Hi,
Any suggestions for the best way out of the following linoleum floor installation disaster?
A (young) installer (with experience) opted to cover an old linoleum floor with quarter-inch plywood and then cover that with new linoleum. The plywood was secured with abundant use of one-inch staples dispensed from a quality gun, then the new linoleum was glued to the plywood. The problem is that the plywood has bowed up in the center, at least a
4 foot diameter bubble raised about a half inch. How could this happen? Obviously the staples failed. Would the approach have worked if screws secured to the floor joists were used instead of random application of staples to the subfloor? The linoleum is glued tight and if one tries to pull it up the paper backing tears and is an ugly mess.I'm trying to think of solutions; I hate to recommend a lot of unnecessary work, such as tear everything out, or pull off the linoleum, scrape off the glue, screw the plywood down into the floor joists and try again. I know this sounds insane, but could the bubbled plywood be screwed down through the new linoleum (into the floor joists) and a second layer of plywood be used and newer linoleum glued to that? Seems to me that if this is done the big bubble will just become smaller bubbles.

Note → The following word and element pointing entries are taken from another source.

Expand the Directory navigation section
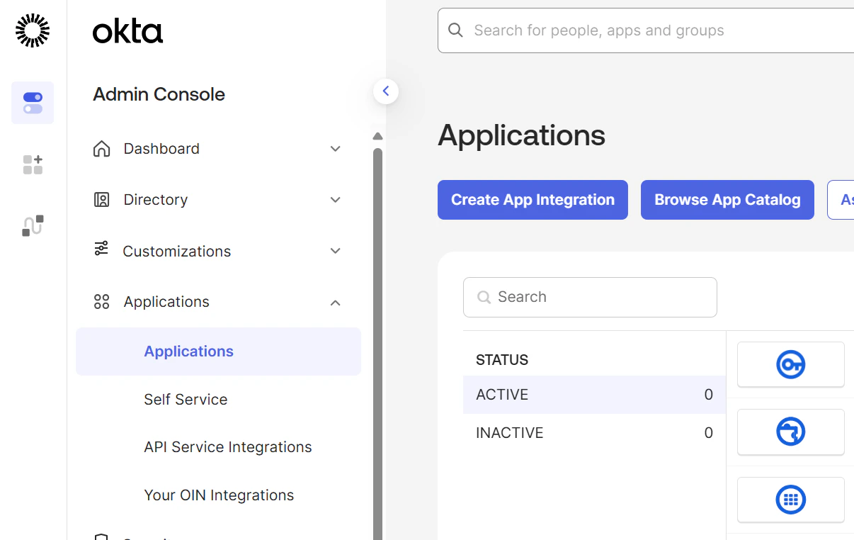Image resolution: width=854 pixels, height=540 pixels. tap(335, 200)

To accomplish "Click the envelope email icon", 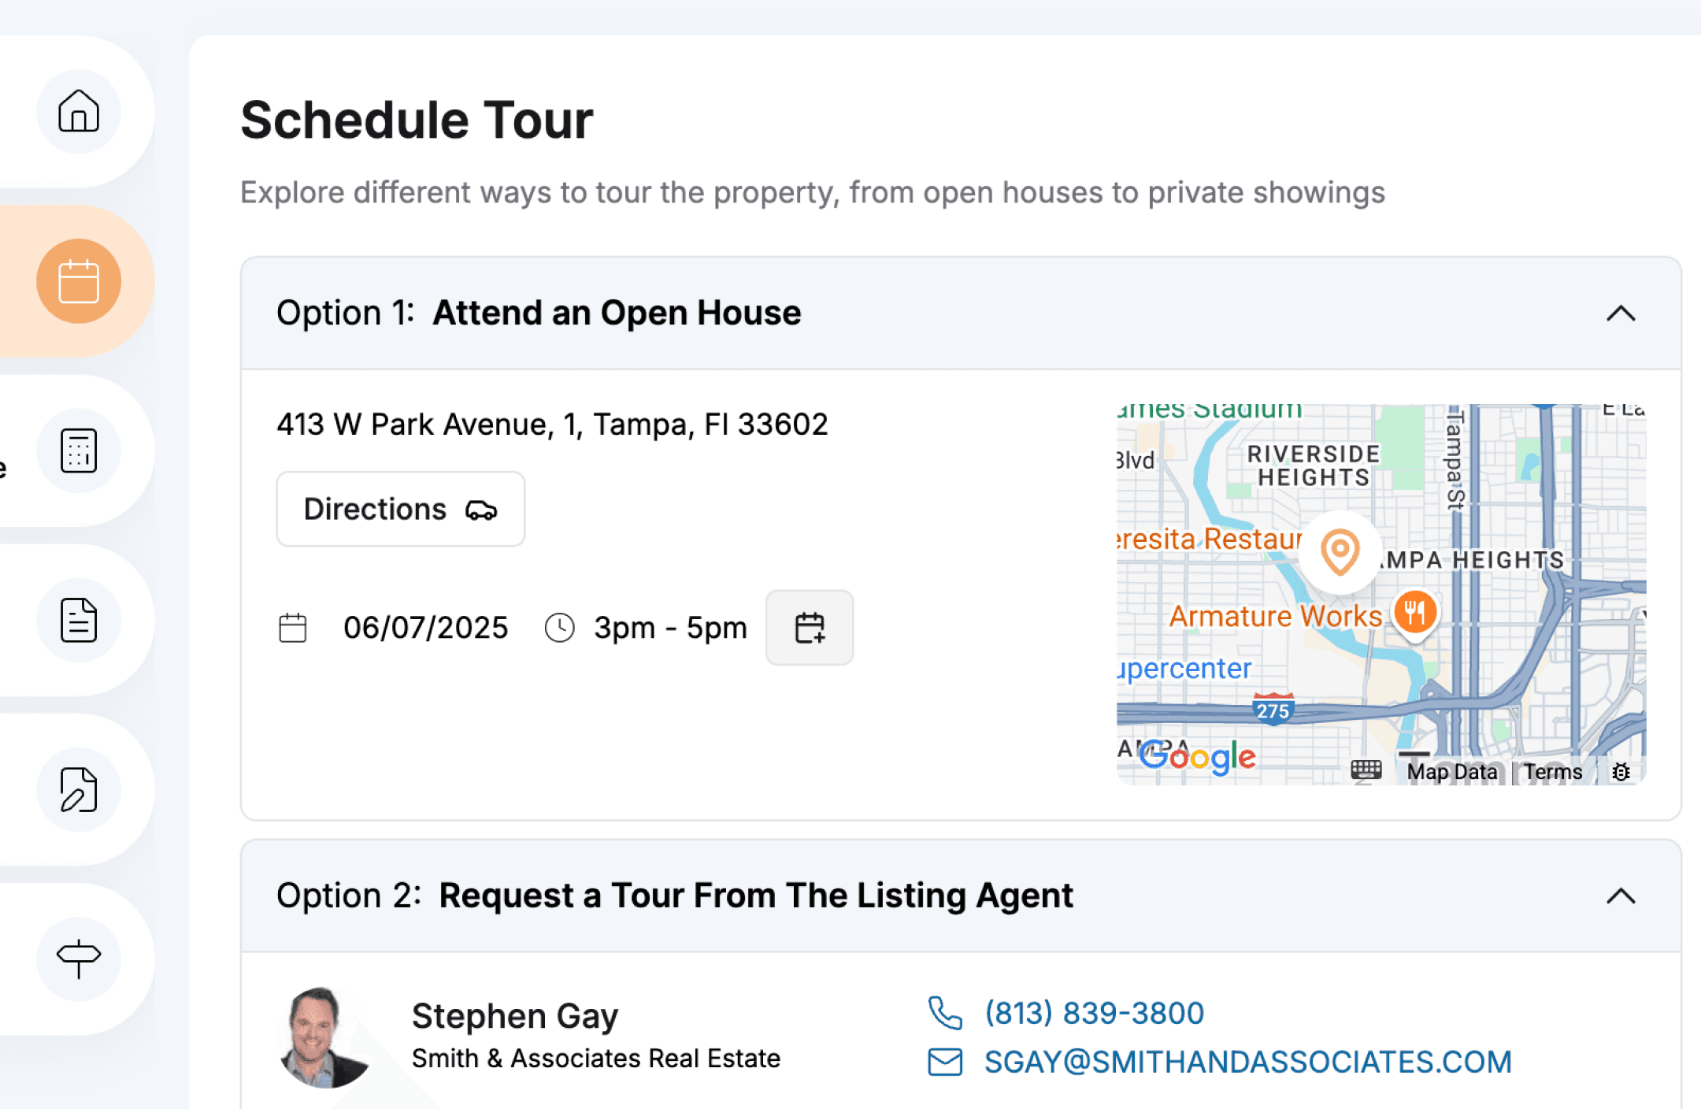I will coord(945,1062).
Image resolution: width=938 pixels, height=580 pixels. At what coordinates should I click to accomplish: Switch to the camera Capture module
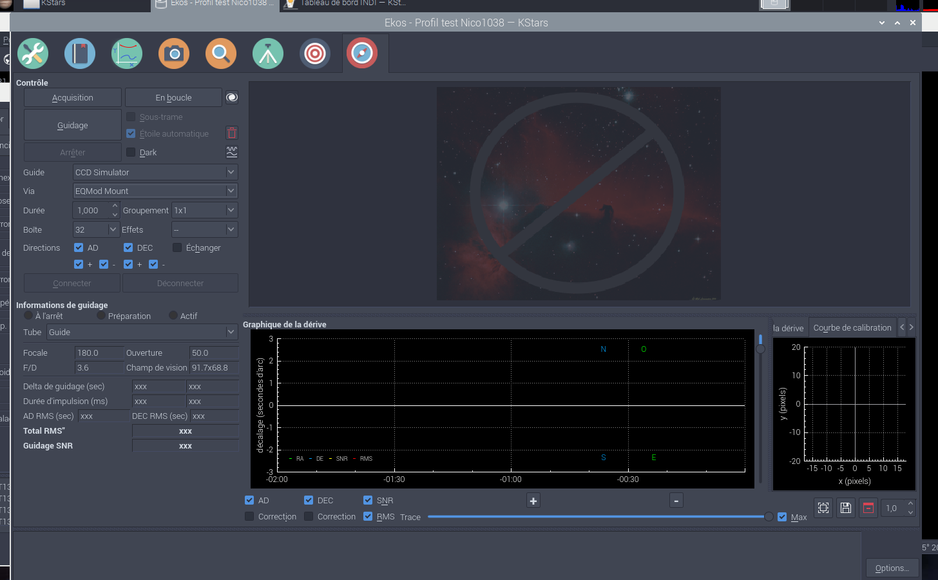tap(174, 53)
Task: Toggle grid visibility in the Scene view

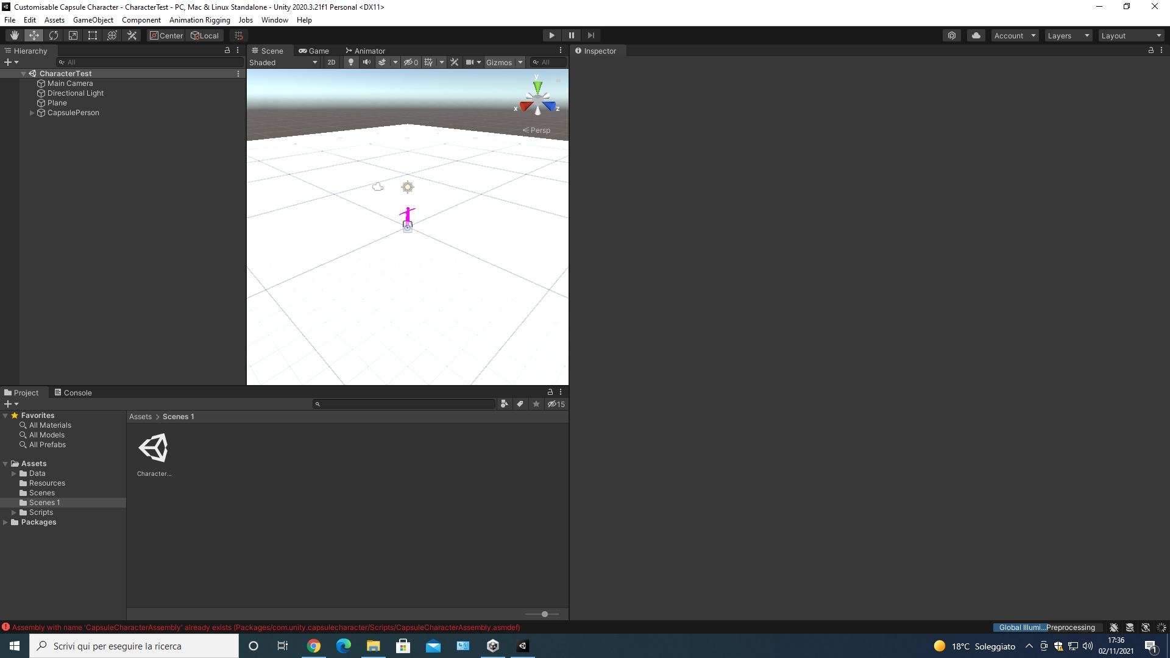Action: point(429,62)
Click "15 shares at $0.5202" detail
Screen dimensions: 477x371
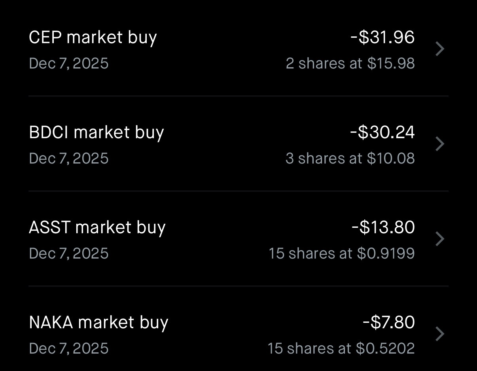point(341,348)
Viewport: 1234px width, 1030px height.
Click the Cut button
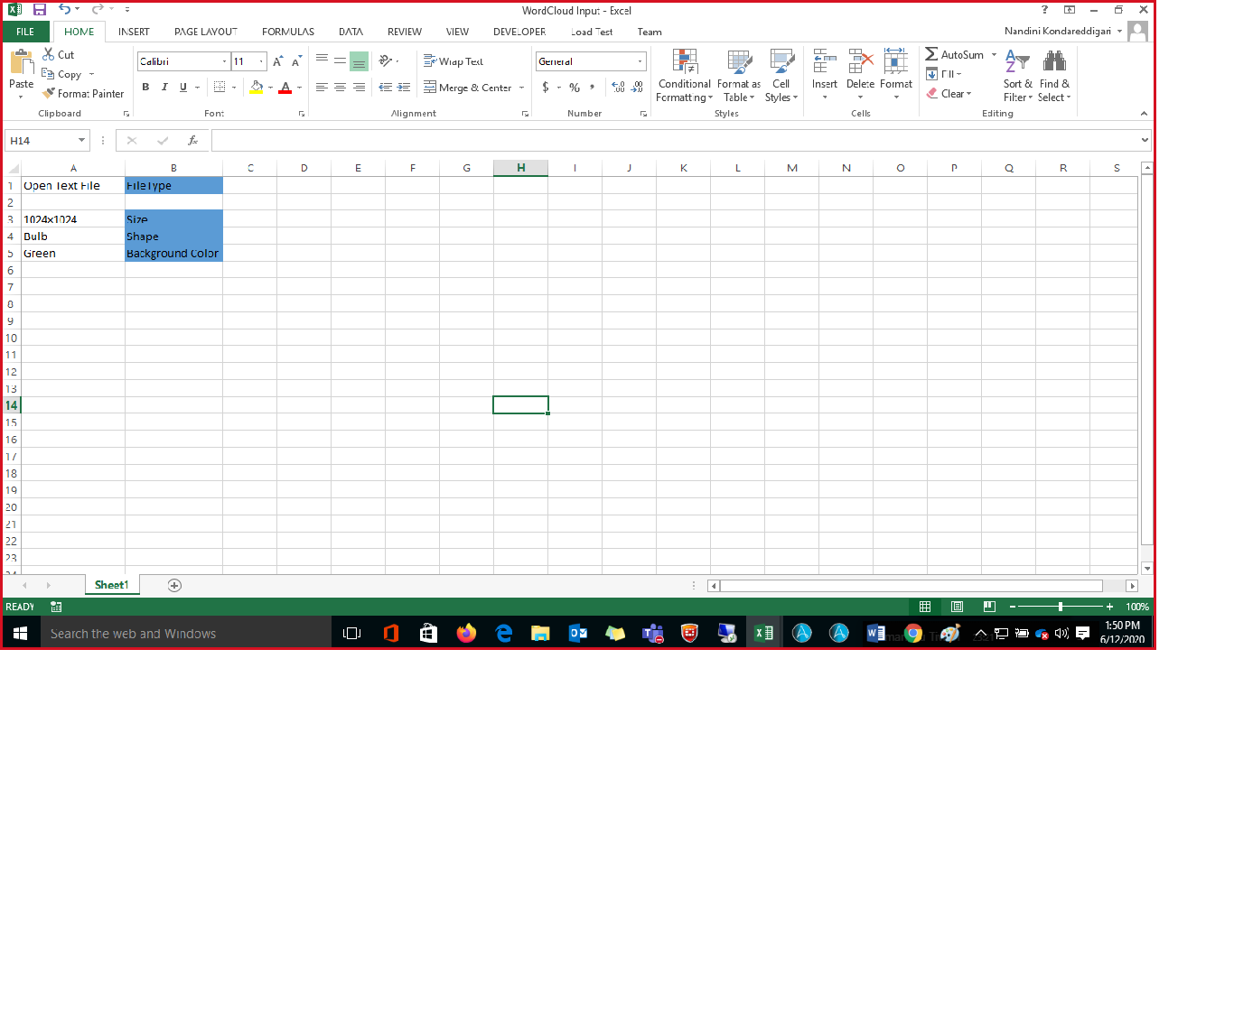pyautogui.click(x=59, y=55)
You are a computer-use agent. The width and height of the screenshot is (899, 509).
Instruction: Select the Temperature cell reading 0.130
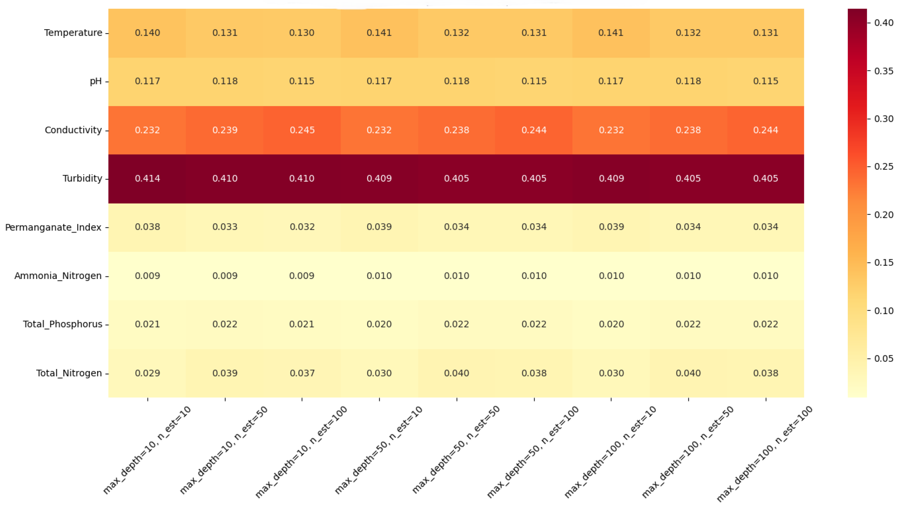[x=302, y=33]
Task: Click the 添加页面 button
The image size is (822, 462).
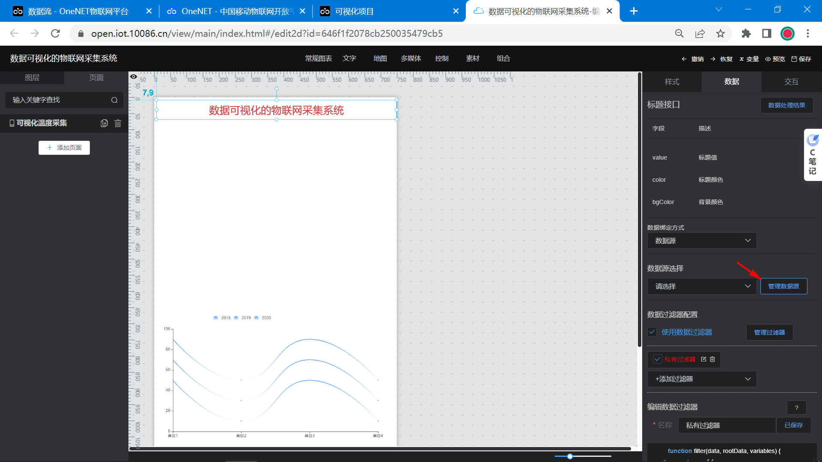Action: click(64, 148)
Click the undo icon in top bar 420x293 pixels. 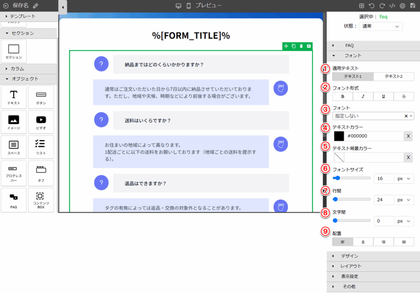click(371, 6)
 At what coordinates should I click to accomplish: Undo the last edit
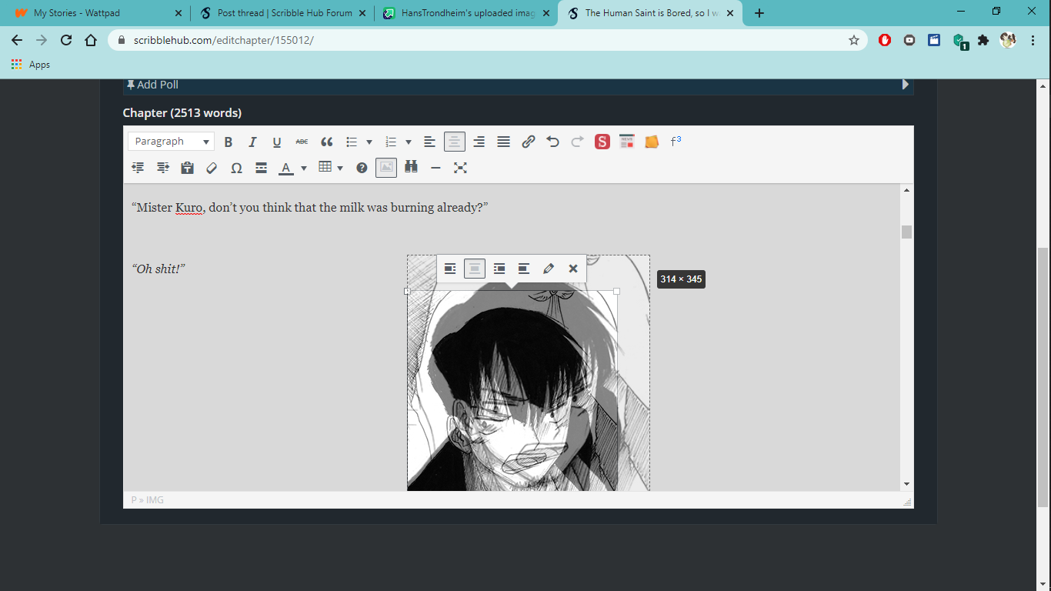[552, 142]
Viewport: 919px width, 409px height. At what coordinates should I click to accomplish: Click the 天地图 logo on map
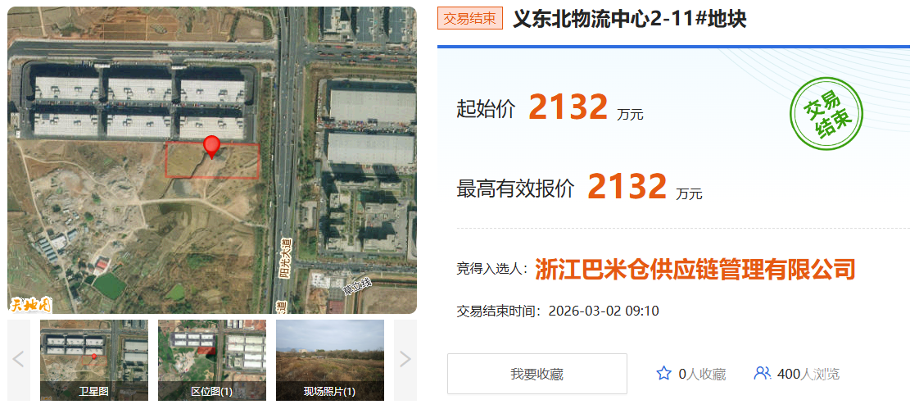pyautogui.click(x=29, y=305)

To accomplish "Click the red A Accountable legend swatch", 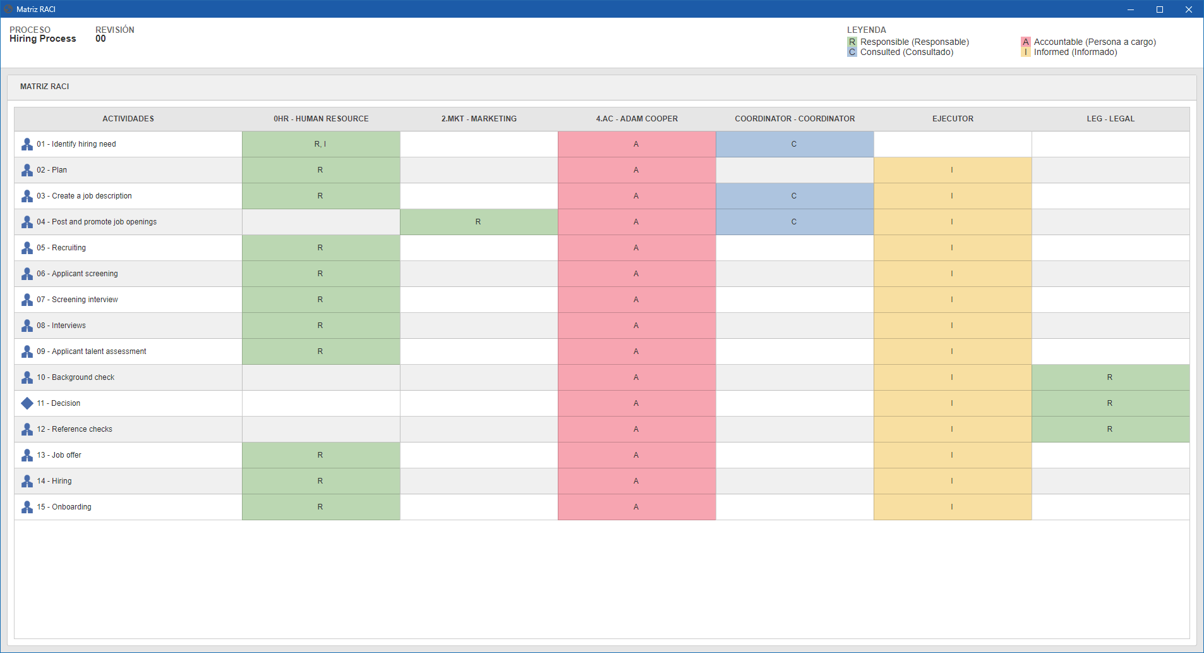I will 1026,42.

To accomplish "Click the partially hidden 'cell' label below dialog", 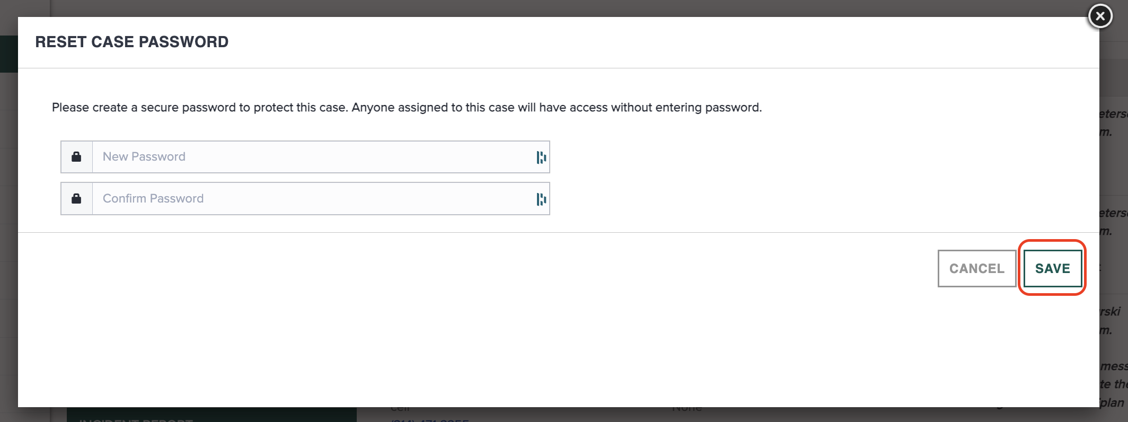I will pos(400,409).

My role is that of an advisor to correct this farce (I'm related by in-law once removed). I wasn't involved in the original work (thank heavens) so I can't comment as to why it didn't work as planned; however, I do feel that the plywood-over-linoleum idea should have worked OK, if it had been done correctly, and I see it has been recommended in this newsgroup, so I probably would have gone along with the idea if I'd have been consulted at the start, but not necessarily the idea to use staples.